▸ **Task objective**: Copy exactly the lines of the records below, and only those lines, beginning with the line that contains "Instruction: Click the window" and ending with the line that contains "The height and width of the screenshot is (602, 800).".

▸ **Data records**:
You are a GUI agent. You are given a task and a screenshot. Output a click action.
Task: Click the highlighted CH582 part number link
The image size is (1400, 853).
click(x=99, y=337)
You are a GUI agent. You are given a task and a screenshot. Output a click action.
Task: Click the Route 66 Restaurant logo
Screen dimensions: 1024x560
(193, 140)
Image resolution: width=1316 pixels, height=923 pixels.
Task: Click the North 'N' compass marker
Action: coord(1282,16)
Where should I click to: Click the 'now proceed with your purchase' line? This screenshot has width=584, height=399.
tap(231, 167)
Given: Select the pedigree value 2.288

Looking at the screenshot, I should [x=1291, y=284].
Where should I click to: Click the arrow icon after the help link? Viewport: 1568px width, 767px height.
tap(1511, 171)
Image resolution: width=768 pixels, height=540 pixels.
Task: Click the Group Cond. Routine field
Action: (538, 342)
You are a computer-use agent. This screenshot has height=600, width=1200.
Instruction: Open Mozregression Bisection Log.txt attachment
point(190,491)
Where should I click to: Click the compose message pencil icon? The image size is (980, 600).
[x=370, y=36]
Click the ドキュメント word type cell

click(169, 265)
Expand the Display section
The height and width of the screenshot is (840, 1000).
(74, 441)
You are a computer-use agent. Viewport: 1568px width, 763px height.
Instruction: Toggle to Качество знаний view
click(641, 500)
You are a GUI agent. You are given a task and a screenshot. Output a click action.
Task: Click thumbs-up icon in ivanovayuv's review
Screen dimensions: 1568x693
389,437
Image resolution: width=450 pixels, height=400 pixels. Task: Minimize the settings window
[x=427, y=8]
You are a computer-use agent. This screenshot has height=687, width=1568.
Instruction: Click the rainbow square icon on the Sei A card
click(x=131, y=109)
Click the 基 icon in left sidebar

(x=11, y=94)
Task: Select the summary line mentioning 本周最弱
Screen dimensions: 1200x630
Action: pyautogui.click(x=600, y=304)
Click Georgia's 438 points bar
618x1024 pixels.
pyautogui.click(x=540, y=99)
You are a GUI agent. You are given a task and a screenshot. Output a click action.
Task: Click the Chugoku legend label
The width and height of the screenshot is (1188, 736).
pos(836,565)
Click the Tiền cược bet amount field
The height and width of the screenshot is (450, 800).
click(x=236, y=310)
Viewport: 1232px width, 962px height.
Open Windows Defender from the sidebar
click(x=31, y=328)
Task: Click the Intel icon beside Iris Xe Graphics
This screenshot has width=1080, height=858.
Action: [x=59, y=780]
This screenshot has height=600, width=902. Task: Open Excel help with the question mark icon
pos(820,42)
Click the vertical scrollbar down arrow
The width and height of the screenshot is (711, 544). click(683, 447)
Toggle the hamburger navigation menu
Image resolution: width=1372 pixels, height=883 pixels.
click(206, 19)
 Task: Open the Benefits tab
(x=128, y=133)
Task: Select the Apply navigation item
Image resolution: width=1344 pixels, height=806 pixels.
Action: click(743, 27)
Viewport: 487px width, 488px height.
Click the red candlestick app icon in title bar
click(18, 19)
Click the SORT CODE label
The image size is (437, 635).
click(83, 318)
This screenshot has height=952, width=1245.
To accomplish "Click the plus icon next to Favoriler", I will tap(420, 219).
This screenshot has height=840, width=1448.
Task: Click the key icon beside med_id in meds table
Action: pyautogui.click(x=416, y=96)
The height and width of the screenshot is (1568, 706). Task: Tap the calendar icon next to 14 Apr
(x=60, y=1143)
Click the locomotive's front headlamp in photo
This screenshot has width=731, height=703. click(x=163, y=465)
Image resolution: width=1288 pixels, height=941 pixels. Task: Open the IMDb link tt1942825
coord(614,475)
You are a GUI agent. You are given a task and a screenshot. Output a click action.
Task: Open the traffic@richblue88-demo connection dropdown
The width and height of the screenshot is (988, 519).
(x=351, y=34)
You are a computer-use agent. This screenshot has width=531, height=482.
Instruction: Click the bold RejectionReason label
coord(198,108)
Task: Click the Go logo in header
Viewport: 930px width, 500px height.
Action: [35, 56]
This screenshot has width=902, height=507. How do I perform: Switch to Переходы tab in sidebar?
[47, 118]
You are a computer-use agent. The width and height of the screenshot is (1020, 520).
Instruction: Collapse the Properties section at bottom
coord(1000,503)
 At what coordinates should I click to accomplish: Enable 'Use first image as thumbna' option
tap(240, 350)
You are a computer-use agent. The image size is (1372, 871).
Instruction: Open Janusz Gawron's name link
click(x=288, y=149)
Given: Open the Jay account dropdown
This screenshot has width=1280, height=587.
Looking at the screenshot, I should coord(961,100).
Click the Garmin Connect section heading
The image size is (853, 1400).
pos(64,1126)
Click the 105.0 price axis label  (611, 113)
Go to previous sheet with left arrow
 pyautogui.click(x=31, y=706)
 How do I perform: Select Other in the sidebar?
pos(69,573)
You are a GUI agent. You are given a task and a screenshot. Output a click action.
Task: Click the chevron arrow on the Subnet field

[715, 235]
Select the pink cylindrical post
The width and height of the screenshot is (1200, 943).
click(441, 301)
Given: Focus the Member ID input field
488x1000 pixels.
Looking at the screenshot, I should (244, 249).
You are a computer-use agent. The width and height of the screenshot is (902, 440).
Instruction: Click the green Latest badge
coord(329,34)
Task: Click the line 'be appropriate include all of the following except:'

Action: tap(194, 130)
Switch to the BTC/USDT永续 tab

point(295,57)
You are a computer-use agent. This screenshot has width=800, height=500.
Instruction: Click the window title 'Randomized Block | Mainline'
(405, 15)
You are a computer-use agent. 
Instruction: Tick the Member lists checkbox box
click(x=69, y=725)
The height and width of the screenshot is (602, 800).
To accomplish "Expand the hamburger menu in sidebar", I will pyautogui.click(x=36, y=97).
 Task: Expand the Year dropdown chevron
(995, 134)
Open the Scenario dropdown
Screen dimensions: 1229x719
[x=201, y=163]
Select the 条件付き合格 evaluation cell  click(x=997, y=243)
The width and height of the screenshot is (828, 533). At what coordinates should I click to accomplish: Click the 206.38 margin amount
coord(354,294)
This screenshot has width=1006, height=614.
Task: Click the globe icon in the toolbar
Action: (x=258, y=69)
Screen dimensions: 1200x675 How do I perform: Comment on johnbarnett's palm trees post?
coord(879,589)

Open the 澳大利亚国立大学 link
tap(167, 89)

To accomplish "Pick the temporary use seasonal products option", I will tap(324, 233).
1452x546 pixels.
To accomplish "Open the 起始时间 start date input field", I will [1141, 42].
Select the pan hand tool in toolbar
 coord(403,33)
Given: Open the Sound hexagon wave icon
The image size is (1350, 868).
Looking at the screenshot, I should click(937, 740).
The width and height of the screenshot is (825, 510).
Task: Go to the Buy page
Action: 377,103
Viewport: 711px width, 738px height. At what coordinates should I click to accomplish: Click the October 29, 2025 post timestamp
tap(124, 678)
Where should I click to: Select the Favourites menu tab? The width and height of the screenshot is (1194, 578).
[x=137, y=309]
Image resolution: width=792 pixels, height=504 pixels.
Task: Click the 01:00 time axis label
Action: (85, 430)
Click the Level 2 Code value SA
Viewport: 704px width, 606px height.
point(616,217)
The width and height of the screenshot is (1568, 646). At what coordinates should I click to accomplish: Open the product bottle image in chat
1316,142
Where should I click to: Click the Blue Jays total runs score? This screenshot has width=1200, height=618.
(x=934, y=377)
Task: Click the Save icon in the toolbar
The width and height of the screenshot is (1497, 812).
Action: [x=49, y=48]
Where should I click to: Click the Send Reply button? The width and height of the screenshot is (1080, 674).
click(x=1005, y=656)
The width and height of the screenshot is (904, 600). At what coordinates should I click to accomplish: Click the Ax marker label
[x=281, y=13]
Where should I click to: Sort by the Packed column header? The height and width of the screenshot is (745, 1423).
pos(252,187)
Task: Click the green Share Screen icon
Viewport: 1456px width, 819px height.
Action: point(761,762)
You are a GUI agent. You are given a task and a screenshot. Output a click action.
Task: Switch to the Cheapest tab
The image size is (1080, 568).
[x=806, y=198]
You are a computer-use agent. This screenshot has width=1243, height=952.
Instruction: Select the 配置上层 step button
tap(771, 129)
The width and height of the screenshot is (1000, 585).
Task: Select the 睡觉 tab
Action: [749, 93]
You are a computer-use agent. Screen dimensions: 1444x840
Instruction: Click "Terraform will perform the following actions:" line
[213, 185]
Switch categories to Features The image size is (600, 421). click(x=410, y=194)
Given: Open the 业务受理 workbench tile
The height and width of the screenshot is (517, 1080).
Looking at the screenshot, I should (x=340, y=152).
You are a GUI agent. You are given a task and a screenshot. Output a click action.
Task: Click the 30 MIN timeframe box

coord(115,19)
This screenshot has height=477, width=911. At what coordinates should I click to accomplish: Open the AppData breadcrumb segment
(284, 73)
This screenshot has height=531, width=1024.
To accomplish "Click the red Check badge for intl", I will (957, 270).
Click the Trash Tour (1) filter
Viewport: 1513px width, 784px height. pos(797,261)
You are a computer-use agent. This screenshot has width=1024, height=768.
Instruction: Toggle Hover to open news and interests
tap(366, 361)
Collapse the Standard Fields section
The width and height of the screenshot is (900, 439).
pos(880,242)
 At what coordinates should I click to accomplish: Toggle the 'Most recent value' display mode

▸ **Exercise result**:
Instruction: Click the window title 'Randomized Block | Mainline'
(405, 15)
You are a computer-use agent. 
Instruction: Tick the Member lists checkbox box
click(x=69, y=725)
The height and width of the screenshot is (602, 800).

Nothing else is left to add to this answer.